TASK INSTRUCTIONS. Copy each of the items below word for word, changing nothing.

═════ RECORDS SUPPLIED ═════

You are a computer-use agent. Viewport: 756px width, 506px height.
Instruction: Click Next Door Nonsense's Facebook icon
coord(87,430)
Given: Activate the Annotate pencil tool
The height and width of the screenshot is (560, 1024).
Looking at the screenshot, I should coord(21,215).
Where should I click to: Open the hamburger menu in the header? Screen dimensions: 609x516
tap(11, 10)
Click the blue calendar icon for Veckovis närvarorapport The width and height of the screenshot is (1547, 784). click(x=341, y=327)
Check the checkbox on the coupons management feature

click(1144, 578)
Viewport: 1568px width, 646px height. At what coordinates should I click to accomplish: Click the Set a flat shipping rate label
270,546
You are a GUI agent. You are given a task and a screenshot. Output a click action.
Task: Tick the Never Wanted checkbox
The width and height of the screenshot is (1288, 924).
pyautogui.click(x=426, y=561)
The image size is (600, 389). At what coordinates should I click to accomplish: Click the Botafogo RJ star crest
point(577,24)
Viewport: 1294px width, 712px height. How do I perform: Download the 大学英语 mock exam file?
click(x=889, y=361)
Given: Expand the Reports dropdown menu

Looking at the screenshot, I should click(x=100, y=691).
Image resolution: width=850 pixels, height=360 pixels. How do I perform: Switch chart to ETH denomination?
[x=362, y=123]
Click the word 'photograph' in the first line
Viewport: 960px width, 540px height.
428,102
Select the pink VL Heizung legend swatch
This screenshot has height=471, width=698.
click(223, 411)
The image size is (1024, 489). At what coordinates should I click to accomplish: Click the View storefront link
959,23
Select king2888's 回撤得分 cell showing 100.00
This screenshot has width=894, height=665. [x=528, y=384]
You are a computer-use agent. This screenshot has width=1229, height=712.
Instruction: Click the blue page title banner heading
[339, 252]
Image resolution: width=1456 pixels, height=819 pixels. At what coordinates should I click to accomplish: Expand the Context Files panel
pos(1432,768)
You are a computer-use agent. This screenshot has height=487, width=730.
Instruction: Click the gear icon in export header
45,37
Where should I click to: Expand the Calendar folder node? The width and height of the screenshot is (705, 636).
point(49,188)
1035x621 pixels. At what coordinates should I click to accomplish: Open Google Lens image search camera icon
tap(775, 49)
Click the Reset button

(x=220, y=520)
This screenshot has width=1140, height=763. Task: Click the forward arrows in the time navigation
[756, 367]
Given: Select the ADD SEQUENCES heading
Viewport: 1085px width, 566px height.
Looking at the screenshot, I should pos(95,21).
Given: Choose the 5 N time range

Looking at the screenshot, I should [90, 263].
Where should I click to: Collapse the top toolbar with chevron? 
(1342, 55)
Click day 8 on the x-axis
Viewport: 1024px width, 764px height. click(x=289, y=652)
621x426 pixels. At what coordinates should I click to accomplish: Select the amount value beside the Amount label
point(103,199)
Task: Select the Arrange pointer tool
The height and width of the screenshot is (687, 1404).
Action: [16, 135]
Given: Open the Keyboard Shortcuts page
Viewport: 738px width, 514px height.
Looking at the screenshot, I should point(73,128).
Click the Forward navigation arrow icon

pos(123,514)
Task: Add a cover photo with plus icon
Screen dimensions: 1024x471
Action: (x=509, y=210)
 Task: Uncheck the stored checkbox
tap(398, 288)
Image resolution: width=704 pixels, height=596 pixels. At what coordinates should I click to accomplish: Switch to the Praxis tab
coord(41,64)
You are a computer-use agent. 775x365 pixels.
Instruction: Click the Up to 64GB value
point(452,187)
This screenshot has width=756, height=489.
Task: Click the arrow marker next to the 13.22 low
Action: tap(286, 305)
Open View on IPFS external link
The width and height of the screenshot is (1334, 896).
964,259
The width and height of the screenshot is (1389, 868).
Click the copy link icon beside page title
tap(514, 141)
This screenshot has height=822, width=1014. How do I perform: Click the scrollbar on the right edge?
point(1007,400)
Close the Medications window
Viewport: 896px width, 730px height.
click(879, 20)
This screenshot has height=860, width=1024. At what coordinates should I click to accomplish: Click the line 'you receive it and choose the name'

═════

CORRECT ANSWER.
You are a computer-use agent. Viewport: 756px width, 506px height.
Instruction: Click Next Door Nonsense's Facebook icon
coord(87,430)
Given: Activate the Annotate pencil tool
The height and width of the screenshot is (560, 1024).
Looking at the screenshot, I should coord(21,215).
Where should I click to: Open the hamburger menu in the header? Screen dimensions: 609x516
tap(11, 10)
Click the blue calendar icon for Veckovis närvarorapport The width and height of the screenshot is (1547, 784). click(x=341, y=327)
Check the checkbox on the coupons management feature

click(1144, 578)
Viewport: 1568px width, 646px height. At what coordinates should I click to accomplish: Click the Set a flat shipping rate label
270,546
You are a GUI agent. You are given a task and a screenshot. Output a click action.
Task: Tick the Never Wanted checkbox
The width and height of the screenshot is (1288, 924).
pyautogui.click(x=426, y=561)
The image size is (600, 389). At what coordinates should I click to accomplish: Click the Botafogo RJ star crest
point(577,24)
Viewport: 1294px width, 712px height. How do I perform: Download the 大学英语 mock exam file?
click(x=889, y=361)
Given: Expand the Reports dropdown menu

Looking at the screenshot, I should click(x=100, y=691).
Image resolution: width=850 pixels, height=360 pixels. How do I perform: Switch chart to ETH denomination?
[x=362, y=123]
Click the word 'photograph' in the first line
Viewport: 960px width, 540px height.
428,102
Select the pink VL Heizung legend swatch
This screenshot has height=471, width=698.
click(223, 411)
The image size is (1024, 489). At what coordinates should I click to accomplish: Click the View storefront link
959,23
Select king2888's 回撤得分 cell showing 100.00
This screenshot has width=894, height=665. [x=528, y=384]
You are a computer-use agent. This screenshot has width=1229, height=712.
Instruction: Click the blue page title banner heading
[339, 252]
Image resolution: width=1456 pixels, height=819 pixels. At what coordinates should I click to accomplish: Expand the Context Files panel
pos(1432,768)
You are a computer-use agent. This screenshot has height=487, width=730.
Instruction: Click the gear icon in export header
45,37
Where should I click to: Expand the Calendar folder node? The width and height of the screenshot is (705, 636).
point(49,188)
1035x621 pixels. At what coordinates should I click to accomplish: Open Google Lens image search camera icon
tap(775, 49)
Click the Reset button

(x=220, y=520)
This screenshot has width=1140, height=763. Task: Click the forward arrows in the time navigation
[756, 367]
Given: Select the ADD SEQUENCES heading
Viewport: 1085px width, 566px height.
Looking at the screenshot, I should pos(95,21).
Given: Choose the 5 N time range

Looking at the screenshot, I should [90, 263].
Where should I click to: Collapse the top toolbar with chevron? 
(1342, 55)
Click day 8 on the x-axis
Viewport: 1024px width, 764px height. click(x=289, y=652)
621x426 pixels. At what coordinates should I click to accomplish: Select the amount value beside the Amount label
point(103,199)
Task: Select the Arrange pointer tool
The height and width of the screenshot is (687, 1404).
Action: [16, 135]
Given: Open the Keyboard Shortcuts page
Viewport: 738px width, 514px height.
Looking at the screenshot, I should point(73,128).
Click the Forward navigation arrow icon

pos(123,514)
Task: Add a cover photo with plus icon
Screen dimensions: 1024x471
Action: (x=509, y=210)
 Task: Uncheck the stored checkbox
tap(398, 288)
Image resolution: width=704 pixels, height=596 pixels. At what coordinates should I click to accomplish: Switch to the Praxis tab
coord(41,64)
You are a computer-use agent. 775x365 pixels.
Instruction: Click the Up to 64GB value
point(452,187)
This screenshot has width=756, height=489.
Task: Click the arrow marker next to the 13.22 low
Action: tap(286, 305)
Open View on IPFS external link
The width and height of the screenshot is (1334, 896).
964,259
The width and height of the screenshot is (1389, 868).
Click the copy link icon beside page title
tap(514, 141)
This screenshot has height=822, width=1014. How do I perform: Click the scrollbar on the right edge?
point(1007,400)
Close the Medications window
Viewport: 896px width, 730px height.
click(879, 20)
This screenshot has height=860, width=1024. At what coordinates should I click to accomplish: Click the line 'you receive it and choose the name'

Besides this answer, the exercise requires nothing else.